Across the four untitled tracks, each around ten minutes, the rock guitars, organs, and big live drums are balanced out by vintage analog sounds and unidentifiable passages. The opener starts with a classic old school drum machine loop and distorted bass before the "rock" comes in, leading it down a path that mixes the organic with the alien.It definitely leans into unabashed rock territory, but there is always an undercurrent of subtlety to be heard.

The closing piece is cut from a similar cloth, opening with stiff beats and electronic loops before the guitar/bass/drums get piled on.In comparison to the first track, there’s a greater sense of rhythmic variation, with a constant evolution in sound from beginning to end; it just never sits still.

Sandwiched in the middle are two tracks that owe more to the early 1970s krautrock scene instead of the LSD and 'shroom drenched psychedelia that dominates most of Der Blutharsch's recent output.The second song opens with echoed drums, organ and bass that's quite reminiscent of Tago Mago era Can, including the inclusion of vocals that are subtle and work well as an instrument rather than the overall focus, a la Damo Suzuki's contributions.
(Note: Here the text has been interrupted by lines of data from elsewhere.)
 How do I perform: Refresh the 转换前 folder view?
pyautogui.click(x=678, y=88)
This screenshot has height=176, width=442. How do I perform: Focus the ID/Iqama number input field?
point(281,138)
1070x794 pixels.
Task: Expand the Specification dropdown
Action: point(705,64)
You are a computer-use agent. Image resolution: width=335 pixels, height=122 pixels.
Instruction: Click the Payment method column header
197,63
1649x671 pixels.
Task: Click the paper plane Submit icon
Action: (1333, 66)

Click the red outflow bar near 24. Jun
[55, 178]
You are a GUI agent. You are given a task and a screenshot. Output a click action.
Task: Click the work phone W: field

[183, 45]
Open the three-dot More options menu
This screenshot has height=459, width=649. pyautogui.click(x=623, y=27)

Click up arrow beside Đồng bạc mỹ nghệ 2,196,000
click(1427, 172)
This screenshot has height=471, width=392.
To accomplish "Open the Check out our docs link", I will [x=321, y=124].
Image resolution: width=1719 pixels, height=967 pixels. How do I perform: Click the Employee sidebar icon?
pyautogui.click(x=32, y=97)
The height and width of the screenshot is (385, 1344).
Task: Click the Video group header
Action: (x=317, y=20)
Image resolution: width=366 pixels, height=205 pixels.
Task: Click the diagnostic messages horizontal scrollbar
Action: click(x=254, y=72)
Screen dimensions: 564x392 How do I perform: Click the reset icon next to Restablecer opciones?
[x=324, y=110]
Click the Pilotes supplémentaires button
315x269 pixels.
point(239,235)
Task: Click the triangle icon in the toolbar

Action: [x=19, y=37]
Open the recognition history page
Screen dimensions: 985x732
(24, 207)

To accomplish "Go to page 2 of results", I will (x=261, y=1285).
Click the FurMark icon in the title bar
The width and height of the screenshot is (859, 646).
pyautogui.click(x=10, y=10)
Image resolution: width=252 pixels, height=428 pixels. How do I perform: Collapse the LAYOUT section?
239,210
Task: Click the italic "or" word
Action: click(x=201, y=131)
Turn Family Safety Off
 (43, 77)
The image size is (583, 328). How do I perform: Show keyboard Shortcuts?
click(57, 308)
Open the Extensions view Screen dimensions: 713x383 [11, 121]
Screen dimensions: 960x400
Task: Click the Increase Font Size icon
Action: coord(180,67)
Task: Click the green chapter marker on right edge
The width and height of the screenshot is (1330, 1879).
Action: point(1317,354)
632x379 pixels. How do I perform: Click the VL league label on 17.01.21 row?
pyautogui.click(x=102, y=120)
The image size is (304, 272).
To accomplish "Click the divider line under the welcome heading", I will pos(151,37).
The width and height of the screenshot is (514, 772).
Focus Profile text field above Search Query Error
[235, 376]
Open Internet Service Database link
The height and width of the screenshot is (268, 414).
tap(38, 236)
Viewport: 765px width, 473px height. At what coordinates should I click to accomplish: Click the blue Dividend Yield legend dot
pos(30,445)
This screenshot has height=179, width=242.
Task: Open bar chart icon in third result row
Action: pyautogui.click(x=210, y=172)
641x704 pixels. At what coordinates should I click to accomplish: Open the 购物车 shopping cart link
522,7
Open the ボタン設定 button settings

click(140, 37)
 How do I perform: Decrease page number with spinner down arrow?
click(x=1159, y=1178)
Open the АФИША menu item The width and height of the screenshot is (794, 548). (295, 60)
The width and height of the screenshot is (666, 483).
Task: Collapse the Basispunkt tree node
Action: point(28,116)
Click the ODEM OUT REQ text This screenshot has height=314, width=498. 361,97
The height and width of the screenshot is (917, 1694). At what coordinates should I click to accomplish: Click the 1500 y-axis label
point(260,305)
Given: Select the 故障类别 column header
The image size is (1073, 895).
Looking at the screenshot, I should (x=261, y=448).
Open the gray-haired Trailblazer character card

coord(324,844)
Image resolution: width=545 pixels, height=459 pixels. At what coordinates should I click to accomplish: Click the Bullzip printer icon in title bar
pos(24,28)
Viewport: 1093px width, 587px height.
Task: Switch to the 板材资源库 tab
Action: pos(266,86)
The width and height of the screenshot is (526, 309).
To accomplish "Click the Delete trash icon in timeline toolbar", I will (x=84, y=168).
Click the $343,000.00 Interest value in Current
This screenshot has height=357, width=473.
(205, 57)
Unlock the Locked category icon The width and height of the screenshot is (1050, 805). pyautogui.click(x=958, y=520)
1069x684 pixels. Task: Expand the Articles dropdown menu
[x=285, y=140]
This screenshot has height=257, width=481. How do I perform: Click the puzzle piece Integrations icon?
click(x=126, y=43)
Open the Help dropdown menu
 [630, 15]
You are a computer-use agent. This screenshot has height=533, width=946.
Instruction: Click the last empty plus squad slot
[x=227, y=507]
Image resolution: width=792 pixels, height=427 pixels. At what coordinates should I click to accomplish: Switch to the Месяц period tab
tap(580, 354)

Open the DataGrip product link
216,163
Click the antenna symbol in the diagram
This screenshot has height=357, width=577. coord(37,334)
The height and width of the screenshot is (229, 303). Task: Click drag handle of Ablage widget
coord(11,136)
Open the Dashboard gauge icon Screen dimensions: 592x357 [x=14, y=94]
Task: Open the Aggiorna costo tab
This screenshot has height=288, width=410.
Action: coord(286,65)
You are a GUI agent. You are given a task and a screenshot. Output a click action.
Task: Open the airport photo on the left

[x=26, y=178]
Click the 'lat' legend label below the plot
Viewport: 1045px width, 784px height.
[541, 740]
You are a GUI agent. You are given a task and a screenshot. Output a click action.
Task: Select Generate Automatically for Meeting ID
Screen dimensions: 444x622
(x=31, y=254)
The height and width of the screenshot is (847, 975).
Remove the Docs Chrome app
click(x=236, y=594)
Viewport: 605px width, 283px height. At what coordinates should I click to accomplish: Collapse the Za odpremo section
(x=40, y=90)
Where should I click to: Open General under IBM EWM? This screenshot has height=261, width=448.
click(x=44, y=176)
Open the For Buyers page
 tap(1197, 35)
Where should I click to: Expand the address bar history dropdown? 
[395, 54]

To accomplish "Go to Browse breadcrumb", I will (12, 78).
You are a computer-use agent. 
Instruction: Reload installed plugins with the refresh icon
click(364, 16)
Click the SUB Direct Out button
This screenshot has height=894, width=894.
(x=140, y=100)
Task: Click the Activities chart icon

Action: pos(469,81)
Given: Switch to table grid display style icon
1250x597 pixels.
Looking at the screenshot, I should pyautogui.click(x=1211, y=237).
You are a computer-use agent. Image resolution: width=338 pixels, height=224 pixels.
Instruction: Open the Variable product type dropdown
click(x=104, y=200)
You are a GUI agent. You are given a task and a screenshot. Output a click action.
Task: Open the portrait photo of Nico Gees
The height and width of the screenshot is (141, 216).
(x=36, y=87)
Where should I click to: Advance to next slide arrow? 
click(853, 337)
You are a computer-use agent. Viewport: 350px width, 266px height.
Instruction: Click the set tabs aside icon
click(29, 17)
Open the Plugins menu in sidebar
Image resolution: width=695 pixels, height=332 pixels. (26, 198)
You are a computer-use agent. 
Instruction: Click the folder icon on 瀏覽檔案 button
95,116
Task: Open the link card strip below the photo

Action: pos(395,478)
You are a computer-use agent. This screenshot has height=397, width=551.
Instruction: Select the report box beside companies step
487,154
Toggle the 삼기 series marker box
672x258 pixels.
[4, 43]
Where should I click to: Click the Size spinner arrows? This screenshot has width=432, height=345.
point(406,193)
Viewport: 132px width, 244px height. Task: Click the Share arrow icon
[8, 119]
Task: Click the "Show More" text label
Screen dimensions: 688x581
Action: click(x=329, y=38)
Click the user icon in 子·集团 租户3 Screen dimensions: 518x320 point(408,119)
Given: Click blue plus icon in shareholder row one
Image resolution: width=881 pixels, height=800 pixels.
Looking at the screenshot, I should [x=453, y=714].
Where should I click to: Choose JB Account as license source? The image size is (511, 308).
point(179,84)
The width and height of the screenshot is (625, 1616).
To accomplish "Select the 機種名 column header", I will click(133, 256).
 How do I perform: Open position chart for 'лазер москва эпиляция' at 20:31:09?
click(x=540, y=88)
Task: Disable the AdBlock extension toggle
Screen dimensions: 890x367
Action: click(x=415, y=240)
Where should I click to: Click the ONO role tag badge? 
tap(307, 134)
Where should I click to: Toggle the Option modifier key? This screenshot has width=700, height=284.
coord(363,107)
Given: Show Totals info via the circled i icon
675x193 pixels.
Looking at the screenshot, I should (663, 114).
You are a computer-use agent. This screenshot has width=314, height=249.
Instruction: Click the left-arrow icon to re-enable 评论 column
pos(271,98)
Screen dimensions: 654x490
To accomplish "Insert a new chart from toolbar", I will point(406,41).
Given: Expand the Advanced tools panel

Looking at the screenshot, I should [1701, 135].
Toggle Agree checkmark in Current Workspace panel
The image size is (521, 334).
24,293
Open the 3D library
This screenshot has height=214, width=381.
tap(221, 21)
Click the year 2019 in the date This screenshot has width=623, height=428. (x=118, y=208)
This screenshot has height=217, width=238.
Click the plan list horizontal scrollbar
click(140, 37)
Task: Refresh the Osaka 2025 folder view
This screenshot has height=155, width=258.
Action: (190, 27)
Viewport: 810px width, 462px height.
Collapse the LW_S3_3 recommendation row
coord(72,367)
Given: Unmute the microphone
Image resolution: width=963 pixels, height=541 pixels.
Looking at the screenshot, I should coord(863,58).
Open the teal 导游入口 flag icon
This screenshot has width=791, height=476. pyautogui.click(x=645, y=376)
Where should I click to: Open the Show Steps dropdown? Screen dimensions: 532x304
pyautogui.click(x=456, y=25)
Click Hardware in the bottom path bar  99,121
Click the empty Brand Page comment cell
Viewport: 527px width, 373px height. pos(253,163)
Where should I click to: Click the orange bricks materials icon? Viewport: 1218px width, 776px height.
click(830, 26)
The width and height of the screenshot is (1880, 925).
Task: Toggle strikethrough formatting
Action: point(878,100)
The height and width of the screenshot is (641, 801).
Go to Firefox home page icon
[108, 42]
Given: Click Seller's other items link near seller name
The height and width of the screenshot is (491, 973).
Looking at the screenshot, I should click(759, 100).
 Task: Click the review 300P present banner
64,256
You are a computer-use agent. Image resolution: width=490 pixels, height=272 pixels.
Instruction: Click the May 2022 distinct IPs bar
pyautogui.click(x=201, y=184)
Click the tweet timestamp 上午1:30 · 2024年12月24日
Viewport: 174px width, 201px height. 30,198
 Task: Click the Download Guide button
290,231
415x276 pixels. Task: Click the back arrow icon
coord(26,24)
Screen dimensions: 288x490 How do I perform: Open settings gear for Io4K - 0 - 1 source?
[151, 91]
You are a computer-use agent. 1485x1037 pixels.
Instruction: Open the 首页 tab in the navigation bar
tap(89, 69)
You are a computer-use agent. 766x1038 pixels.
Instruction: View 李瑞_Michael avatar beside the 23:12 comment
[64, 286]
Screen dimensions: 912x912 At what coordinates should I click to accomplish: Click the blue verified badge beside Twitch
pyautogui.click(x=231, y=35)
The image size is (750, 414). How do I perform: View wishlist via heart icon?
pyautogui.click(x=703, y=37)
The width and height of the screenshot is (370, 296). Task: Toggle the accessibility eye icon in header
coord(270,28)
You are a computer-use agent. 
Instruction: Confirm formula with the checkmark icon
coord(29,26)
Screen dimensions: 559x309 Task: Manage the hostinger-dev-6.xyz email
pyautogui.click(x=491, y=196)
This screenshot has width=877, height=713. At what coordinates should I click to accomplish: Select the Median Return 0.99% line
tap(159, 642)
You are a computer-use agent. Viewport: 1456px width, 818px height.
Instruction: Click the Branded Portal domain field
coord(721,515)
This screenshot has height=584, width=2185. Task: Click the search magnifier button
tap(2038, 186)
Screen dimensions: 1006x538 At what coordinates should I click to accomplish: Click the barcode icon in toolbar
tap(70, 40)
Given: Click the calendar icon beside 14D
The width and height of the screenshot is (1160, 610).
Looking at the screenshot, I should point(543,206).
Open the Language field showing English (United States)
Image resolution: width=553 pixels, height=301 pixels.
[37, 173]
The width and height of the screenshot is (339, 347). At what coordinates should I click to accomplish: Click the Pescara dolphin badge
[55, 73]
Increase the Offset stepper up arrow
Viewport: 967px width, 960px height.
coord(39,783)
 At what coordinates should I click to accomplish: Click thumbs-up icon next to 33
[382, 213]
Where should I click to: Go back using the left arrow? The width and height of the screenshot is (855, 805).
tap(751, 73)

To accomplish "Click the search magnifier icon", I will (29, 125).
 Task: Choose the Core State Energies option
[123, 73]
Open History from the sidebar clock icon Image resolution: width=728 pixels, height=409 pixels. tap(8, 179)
The subsequent song's breakbeat opening lends a decidedly Germanic sense of funk as a backbone, rapid and taut with a stainless steel precision.While it is probably the most repetitive of all here from a structural perspective, the lack of rhythmic variation is the perfect underpinning with the addition of electronic elements and organ improvisations.

While I have had mixed opinions on Der Blutharsch's more recent direction, where some of the tracks have been brilliant while others fell flat for me, here the entire album is a winner.I don't know if it's simply Julius and crew settling in to their new voice, or the helping hand of Aluk Todolo, but the result is a great combination of psych rock and dark ambiences that sound like no one else, in the best possible way.